提交 ce0a8359 authored 作者: nouiz's avatar nouiz

Merge pull request #897 from lamblin/complex_gradient_proposal

Add proposal of math framework for complex grad
.. complex_grad_proposal:
===========================================
Proposal for gradient wrt complex variables
===========================================
This is a proposal to handle gradients of a scalar, real variable
(usually, a cost) with respect to tensor variables, of complex (and
real) type, in an optimization perspective.
Derivative of complex variables is usually studied only for so-called
*analytical* complex functions, which have a particular structure in
their partial derivatives.
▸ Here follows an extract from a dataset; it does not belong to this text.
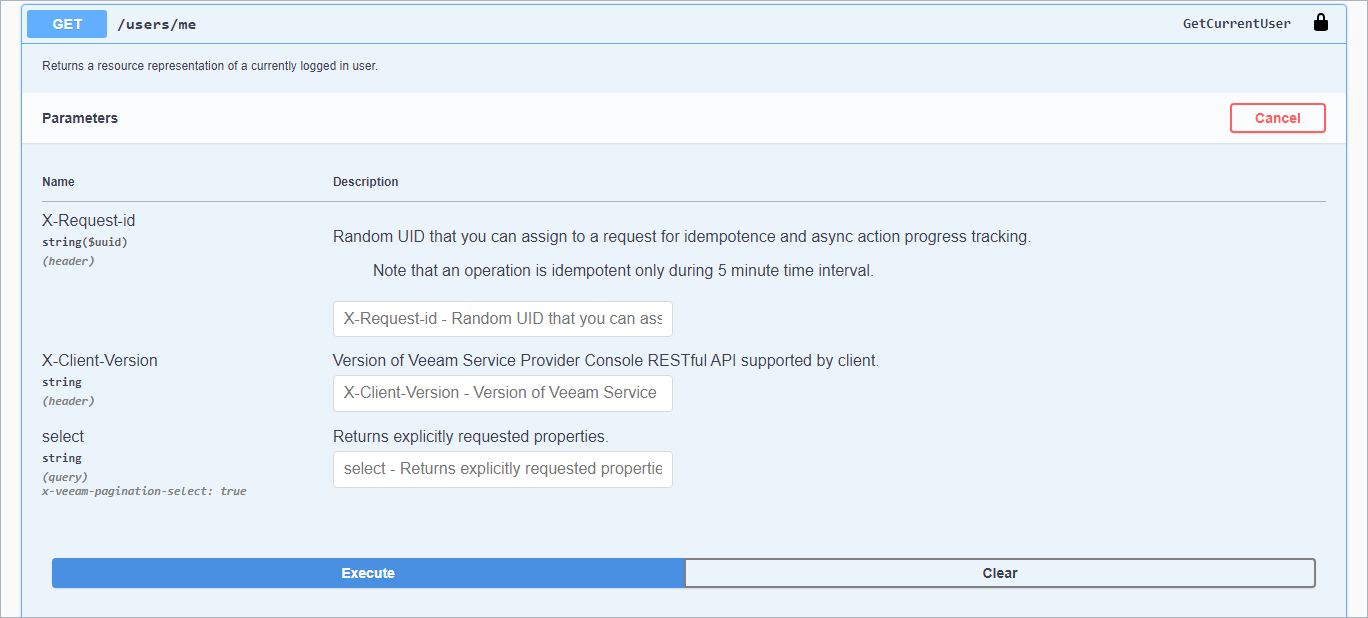Click the Description column header
1368x618 pixels.
tap(365, 182)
However, we do not want to limit ourselves
to analytical functions, and we make other assumptions (that the final
cost is real-valued, for instance), so **we will adopt a different
convention** for gradients than what is usually used in the literature.
Gradient (re-)definition
========================
We are interested in the case where we have a final real-valued
cost, :math:`C`, and a graph of mathematical expressions, including
real-valued and complex-valued variables (scalars, vectors, matrices,
higher-order tensors), and we want to compute the gradient of :math:`C`,
wrt some variables in that graph, using gradient back-propagation.
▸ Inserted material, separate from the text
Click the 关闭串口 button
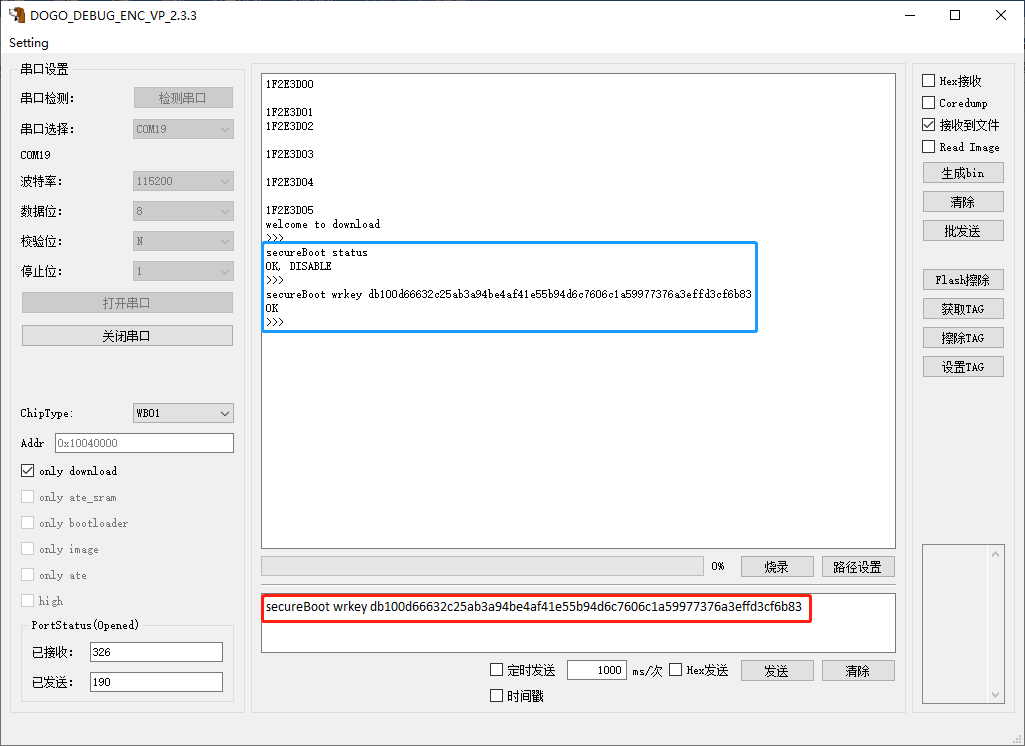 pos(127,335)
In the case where some variables are complex, the usual chain rule
cannot be applied, except in some cases.
For each real-valued variable :math:`r` (not necessarily scalar,
it could be a matrix, for instance), in particular :math:`\Re
v` and :math:`\Im v`, *partial derivatives* can be defined:
:math:`\frac{\partial C}{\partial r}` has the same number of dimensions
and shape as :math:`r`. We will limit that notation to real-valued
variables only, this way, the partial derivative itself will be
real-valued too. We will **not** use that notation for the complex
derivative of analytical complex functions.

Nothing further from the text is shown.